Mike Konczal has a new white paper out theorizing on when public provision of some good is superior to handing out coupons that people can use to buy the good privately. What follows are two fairly unstructured thoughts about it.
First, technically it is the case that coupons and public provision are very different from cash transfers. The former two involve government-directed consumption while the latter simply modifies the overall distribution without directing consumption. So Konczal makes a wise choice in not including cash transfers into the mix: they are seriously just different kinds of things.
In practice though, many government coupon and public provision programs exist (usually those focused on the poor) because people do not want poor people to have the cash. The programs are intended to modify the overall distribution, but with a paternalist bent (usually based on bankrupt theories about how “it’s the taxpayer’s money“). For instance, why do we have means-tested food stamps instead of cash transfers? Why do we have means-tested public housing projects and section 8 vouchers instead of cash transfers?
My point here being that much of what passes as government-directed consumption is really just paternalistic redistribution, and that class of programs is very different from the others. I think the way you analyze programs in each group should be different. In almost all cases if what you are really after is redistribution, then you should just do it with cash (with perhaps exceptions for those with grossly diminished capacity).
Second, on the public provision side of things, there are at least two different kinds of public provision, and they deserve being distinguished. There is free public provision (or public provision with heavy subsidies) like libraries. Then there is public provision that relies entirely upon user fees (aka paying customers), and generally competes against other market players (what I would call a public option, although Konczal seems to use the term to refer to both types).
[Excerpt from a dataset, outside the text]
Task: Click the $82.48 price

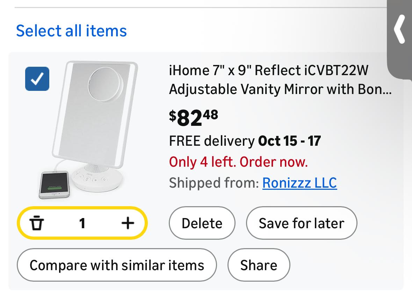Action: [194, 117]
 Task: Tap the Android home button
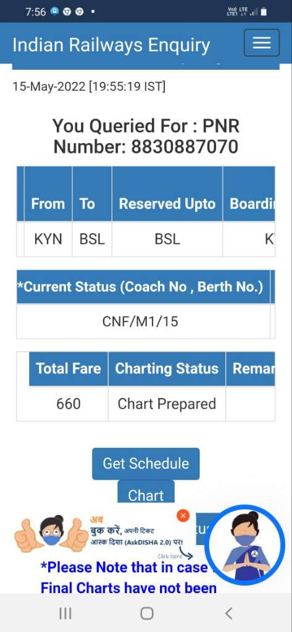point(147,613)
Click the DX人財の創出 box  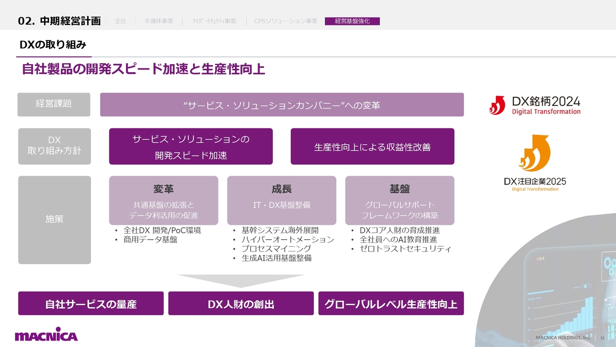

These two types of public provision require completely different sets of arguments to support. In fact, the user fee public option is arguably not even public provision at all: sure the government owns the business instead of another actor, but if they aren’t subsidizing it, there is no directed consumption. Generally speaking, it is going to be hard to justify the first type of public provision unless you intend the service or good being provided to be compulsory and universal (primary education and healthcare are good examples). For my money, the user-fee public option is basically always a good idea (Konczal gives a whole list of why) so long as it actually does sustain itself with its own collected fees. Anyhow, my point is that these two different types of public provision are so different from one another that separating them out may be more appropriate.